NATURAL SCIENCE HAS GOT IT RIGHT HERE. IF YOU WERE TO
DETECT THE ENERGY OF THE EARTH FOR THE FIRST TIME AND TELL YOUR COLLEAGUE “THE
ENERGY COMING FROM THE EARTH IS GOD,” THEY WOULD LOOK AT YOU LIKE YOU HAVE TWO
HEADS.
Or
if detected the human energy field and told your colleague “I
detected God today, it’s my own energy field,” you would have some serious
explaining to do.
Or if you
said “God is the life force inside this water molecule,” or “I discovered today
that God is really just the sea of energy in the vacuum of space.”
Your
colleagues would rightly ask you, why in the world are you labeling this
function of nature as being God when we already know what it is?
There is
a big difference between saying God created life or upholds life
in some way, and saying that God is nothing more than the energy of life.
The
second major problem here is that this definition of God can also apply to an
atheistic universe in which nothing beyond nature exists.
We could
hypothetically be living in a world where there is nothing beyond the physical
reality and this concept of “God” as being the energy of life would not be
affected a single bit.
In fact,
the universe could have arisen out of nothing, by nothing, and life could have
formed from dead inert matter from random accident and this concept of “God”
being the energy of life would not be impacted at all.
This is
really the smoking gun of philosophical error in New Age theology.
If an
idea of God can just as equally survive in a world where there is nothing
beyond the natural physical reality, then we can be certain that what we are doing
is simply mislabeling a function of the natural world.
When
reflecting on who God is, ask yourself this question: If atheism were true and
there was no supernatural reality, would my idea of God be contradicted in any
way?

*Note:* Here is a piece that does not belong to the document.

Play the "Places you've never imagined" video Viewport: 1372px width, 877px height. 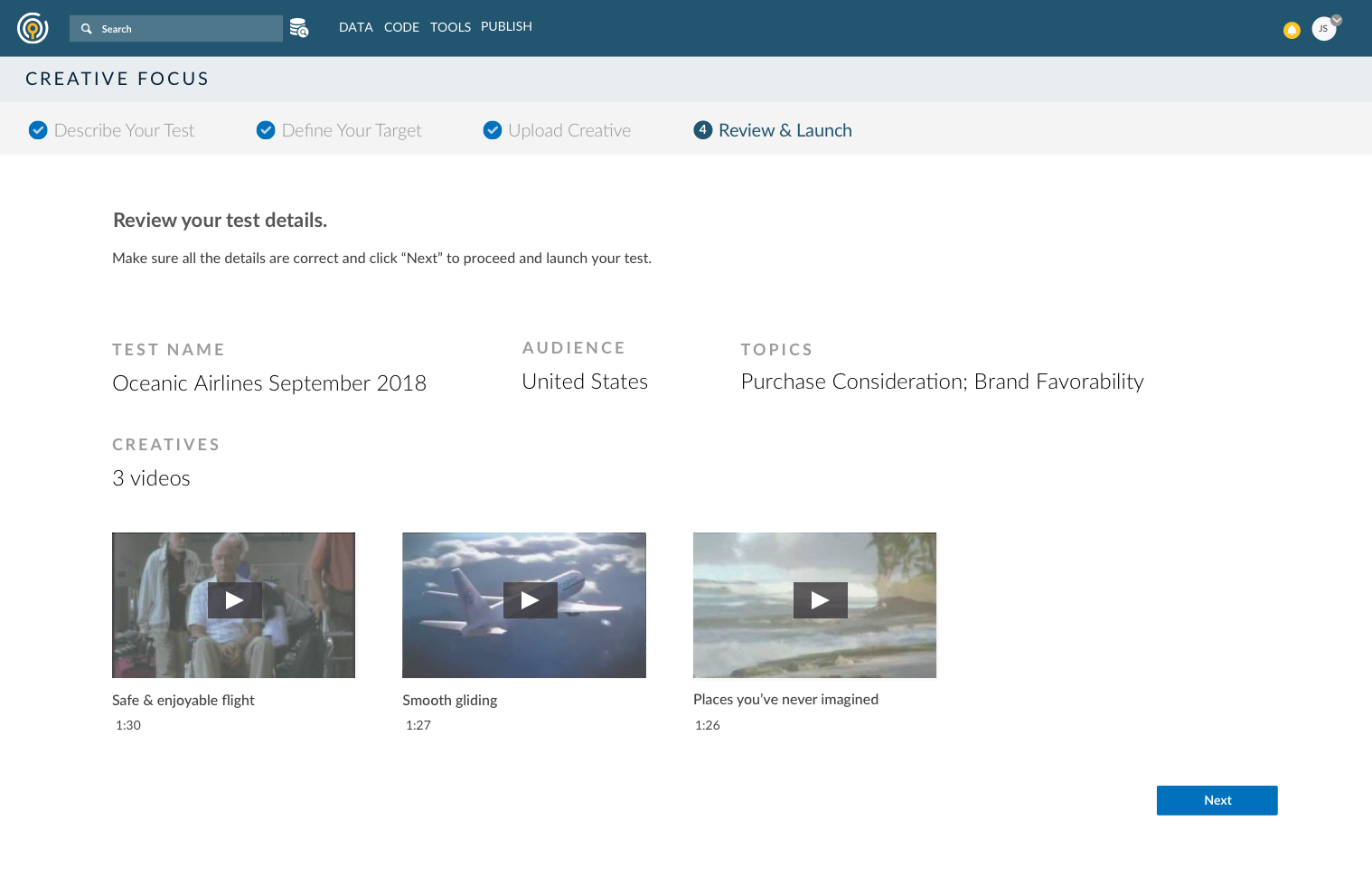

Is my idea of God compatible with atheism?
If an
idea of God is compatible with an atheistic world in which there is nothing
beyond nature, it’s not really God we are talking about. It’s just a
misuse of the word “God” as a metaphor for the activities of nature.
3. “God
is space, silence, or nothingness.”
“GOD IS A METAPHOR FOR THAT WHICH TRANSCENDS ALL LEVELS OF
INTELLECTUAL THOUGHT. IT’S AS SIMPLE AS THAT.” – JOSEPH CAMPBELL
Let us
address these quickly and straightforwardly:
1. God
is not empty space. Space is a dimension of the physical universe and
had an absolutely beginning. It came into existence. Did God therefore
come into existence too?
Did God
begin to exist when space-time reality began to exist? If so, then what caused
space to come into being?
To
mislabel God as being one of the properties of the physical universe is a huge
mistake, for there was a time when not even the properties of physical universe
existed.
Once
again, we face the two issues of mislabeling a function of nature as being God
and giving God a definition that is compatible with an atheistic worldview.
2. God
is not silence. The absence of sound does not have its own positive
existence. Silence is simply what remains when there are no more sound waves
vibrating through space.
Maybe
they mean we can access God through silence because through
silence we come into a a mystical realization of God as being the substance of
reality or something like this, but that is much different than calling the
silence itself “God”.
Once
again, there is no reason to call the absence of sound waves “God,” and this
concept of God can survive in an atheistic universe where there is nothing
beyond nature.
At most,
one could argue silence is a medium to experience God, but would then need to
describe God.
And
chances are, they would describe God as being life force or one of the other
things we will look at in this article.
3. God
is not nothingness. The absence of being does not have its own
positive existence, there is no reason to label the absence of being as “God,”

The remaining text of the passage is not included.